§ Exercise: Print every line of the material exactly.

§ Extracted information:

************

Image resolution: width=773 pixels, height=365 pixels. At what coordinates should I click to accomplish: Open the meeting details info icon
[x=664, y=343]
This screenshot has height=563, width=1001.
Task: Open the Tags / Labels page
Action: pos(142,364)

************

§ Reply:
Image resolution: width=773 pixels, height=365 pixels. At what coordinates should I click to accomplish: Open the meeting details info icon
[x=664, y=343]
This screenshot has height=563, width=1001.
Task: Open the Tags / Labels page
Action: pos(142,364)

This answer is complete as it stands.